A review by lrb0135
The Guest by Emma Cline

challenging dark sad tense medium-paced
  • Plot- or character-driven? Character
  • Strong character development? It's complicated
  • Loveable characters? No
  • Diverse cast of characters? N/A
  • Flaws of characters a main focus? It's complicated

4.75

Emma Cline delivers again exactly what you get from The Girls, and I loved it. It's moody, and strange, and like a fever-dream. It's an accessible book, but I don't recommend listening to it on audio because it's also a book that "makes you work for it."

Alex, the protagonist moves through the world as an unreliable narrator, sans background on a past trauma that makes her the way she is; it's unnecessary. Instead, Alex is a vehicle the author uses to explore and experiment with the world around her. After all, she is--and the book is called-- the guest. We learn a lot about society (men, particularly in this book) by observing their reactions to Alex's actions, good or bad.
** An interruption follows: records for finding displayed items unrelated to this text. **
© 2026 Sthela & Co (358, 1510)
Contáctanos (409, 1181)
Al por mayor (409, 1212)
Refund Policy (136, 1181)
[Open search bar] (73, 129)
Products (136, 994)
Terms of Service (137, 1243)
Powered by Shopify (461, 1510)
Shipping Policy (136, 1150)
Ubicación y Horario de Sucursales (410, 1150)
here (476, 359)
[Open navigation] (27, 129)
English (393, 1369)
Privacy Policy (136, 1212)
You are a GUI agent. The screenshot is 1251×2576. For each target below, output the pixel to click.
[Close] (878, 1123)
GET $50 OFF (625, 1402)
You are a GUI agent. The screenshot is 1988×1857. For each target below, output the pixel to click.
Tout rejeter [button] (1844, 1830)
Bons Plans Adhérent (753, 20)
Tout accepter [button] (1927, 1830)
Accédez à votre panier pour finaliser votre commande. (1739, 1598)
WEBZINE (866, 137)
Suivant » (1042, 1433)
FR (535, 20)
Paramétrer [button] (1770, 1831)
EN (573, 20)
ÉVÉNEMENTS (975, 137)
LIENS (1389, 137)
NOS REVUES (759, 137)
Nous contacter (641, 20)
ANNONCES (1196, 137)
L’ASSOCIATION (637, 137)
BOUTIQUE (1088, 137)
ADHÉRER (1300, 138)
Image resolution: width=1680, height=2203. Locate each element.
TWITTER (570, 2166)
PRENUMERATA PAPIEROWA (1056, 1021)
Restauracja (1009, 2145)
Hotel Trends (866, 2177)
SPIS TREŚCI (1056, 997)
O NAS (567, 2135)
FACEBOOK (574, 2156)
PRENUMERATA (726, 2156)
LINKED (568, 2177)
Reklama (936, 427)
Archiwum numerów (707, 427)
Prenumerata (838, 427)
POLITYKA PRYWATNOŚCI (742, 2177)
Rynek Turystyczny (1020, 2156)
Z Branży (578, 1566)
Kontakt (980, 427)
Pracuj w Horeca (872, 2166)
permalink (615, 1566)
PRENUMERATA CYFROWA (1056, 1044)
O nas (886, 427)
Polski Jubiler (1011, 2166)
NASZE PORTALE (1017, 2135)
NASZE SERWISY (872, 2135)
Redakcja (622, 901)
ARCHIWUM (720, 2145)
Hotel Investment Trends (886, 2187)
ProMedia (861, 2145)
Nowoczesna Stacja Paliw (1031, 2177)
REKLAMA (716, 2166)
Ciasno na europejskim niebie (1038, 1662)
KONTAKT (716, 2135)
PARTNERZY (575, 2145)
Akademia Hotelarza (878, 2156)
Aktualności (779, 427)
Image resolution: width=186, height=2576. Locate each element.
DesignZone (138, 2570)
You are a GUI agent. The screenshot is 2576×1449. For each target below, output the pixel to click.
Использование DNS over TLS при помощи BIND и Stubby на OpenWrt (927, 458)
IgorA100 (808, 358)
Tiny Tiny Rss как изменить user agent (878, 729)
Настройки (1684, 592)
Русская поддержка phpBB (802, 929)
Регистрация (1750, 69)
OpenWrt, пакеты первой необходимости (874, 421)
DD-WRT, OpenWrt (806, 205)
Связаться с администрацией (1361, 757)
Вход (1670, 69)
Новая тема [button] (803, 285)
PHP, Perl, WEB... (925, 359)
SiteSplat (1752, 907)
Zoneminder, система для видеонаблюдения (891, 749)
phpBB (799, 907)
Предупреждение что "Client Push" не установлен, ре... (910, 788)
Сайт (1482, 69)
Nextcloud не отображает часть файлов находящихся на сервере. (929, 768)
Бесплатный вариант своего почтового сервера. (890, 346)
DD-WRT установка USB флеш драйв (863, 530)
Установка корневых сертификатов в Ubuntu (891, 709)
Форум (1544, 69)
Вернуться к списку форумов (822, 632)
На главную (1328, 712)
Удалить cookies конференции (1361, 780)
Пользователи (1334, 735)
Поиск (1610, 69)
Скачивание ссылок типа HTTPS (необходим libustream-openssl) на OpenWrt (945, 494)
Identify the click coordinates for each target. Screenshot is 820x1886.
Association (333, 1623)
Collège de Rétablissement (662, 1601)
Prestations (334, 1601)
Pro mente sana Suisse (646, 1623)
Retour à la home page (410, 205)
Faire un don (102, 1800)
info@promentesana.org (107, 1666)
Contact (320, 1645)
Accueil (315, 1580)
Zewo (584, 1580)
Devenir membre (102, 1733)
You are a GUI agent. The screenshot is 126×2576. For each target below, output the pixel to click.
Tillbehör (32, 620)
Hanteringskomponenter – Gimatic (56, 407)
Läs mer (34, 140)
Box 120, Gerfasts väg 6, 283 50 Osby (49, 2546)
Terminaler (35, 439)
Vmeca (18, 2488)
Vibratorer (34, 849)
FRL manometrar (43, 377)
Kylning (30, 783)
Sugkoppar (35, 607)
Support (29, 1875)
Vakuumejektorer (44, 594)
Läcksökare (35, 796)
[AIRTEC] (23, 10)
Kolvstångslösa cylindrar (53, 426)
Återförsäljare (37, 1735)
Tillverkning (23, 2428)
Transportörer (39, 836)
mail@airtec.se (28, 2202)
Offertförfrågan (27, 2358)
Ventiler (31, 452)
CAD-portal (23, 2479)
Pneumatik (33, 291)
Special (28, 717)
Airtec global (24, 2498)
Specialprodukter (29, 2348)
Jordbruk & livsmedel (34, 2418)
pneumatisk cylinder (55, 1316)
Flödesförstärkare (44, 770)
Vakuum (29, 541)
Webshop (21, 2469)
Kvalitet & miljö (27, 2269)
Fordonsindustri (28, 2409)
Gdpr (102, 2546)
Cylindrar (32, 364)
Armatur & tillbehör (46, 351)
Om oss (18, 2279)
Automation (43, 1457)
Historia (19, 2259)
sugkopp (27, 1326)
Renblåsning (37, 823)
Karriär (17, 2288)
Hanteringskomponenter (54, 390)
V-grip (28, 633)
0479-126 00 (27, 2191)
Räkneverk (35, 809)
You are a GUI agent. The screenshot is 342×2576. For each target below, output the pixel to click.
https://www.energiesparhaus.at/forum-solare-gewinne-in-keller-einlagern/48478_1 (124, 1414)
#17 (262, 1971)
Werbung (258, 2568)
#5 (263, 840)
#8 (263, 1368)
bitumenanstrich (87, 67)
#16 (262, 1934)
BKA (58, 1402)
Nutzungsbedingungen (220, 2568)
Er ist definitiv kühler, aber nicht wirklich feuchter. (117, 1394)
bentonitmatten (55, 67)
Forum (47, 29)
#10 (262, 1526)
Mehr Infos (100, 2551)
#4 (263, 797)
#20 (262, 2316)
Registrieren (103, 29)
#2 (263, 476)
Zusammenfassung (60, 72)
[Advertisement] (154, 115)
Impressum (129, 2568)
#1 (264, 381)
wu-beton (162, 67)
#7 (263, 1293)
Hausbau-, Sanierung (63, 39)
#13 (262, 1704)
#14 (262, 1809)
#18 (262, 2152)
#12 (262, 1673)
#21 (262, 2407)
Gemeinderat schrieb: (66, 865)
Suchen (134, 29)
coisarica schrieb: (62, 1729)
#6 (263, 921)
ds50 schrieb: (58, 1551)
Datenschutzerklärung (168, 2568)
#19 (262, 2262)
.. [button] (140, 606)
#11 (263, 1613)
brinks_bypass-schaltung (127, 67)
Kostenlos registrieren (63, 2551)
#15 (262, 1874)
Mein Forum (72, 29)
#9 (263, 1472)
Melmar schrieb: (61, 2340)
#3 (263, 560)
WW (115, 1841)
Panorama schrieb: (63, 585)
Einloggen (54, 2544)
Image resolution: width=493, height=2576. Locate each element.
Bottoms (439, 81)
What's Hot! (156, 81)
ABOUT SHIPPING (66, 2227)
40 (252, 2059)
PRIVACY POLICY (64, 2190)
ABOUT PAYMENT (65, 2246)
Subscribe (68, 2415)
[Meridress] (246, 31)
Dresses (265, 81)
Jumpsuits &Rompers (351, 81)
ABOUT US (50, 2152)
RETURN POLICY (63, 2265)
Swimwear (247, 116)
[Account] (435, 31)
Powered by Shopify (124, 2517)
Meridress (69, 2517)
The open ending allows us to draw our own conclusions about Alex's fate based on what we've seen throughout the novel.

Although the book doesn't have a beginning-middle-end plot, it's completely asinine to say that nothing happens. The plot is Aristotelian in nature, but the big question is: will the hero be welcomed home?  Everything meaningful happens in the subtext, thankfully without the tired method of past trauma-dumping. Readers saying that Alex is flat and lacks background aren't focusing on the right places.

Looking forward to Cline's next work. After reading this and The Girls, it's clear that Cline puts a lot of thought into her writing.